- A Blue Origin anunciou planos de lançar 5.408 satélites, em 2027, para uma rede de comunicações destinada a data centers, governos e empresas.
- A implantação deve começar no último trimestre de 2027, com velocidades de dados de até 6 Tbps em qualquer lugar da Terra, via comunicações ópticas. A rede atenderá cerca de 100 mil clientes.
- O projeto, batizado de TeraWave, amplia o portfólio de Bezos, ao lado do Leo (3.200 satélites, ainda em estágio inicial) da Amazon, em comparação com a Starlink, da SpaceX, com cerca de 10 mil satélites.
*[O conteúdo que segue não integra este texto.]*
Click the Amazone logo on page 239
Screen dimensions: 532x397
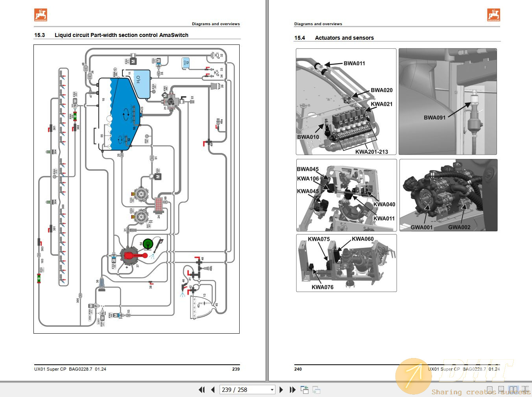(x=41, y=15)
- A Starlink já atende mais de 6 milhões de clientes em pelo menos 140 países e oferece opções para consumidores, empresas e agências públicas; o Starshield mira órgãos de segurança dos EUA.
- O foguete reutilizável New Glenn da Blue Origin deve ser essencial para a implantação de TeraWave; a rede não parece destinada ao uso direto de pessoas físicas.
Blue Origin, companhia espacial de Jeff Bezos, divulgou nesta quarta-feira planos para lançar 5.408 satélites até 2027. A rede terá foco em centros de dados, governos e empresas, ampliando o mercado para além da Starlink e da Leo.
A missão, batizada de TeraWave, deve iniciar a implantação no último trimestre de 2027. A empresa promete velocidades de dados de até 6 Tbps em qualquer ponto do planeta, viabilizadas por comunicações ópticas entre os satélites.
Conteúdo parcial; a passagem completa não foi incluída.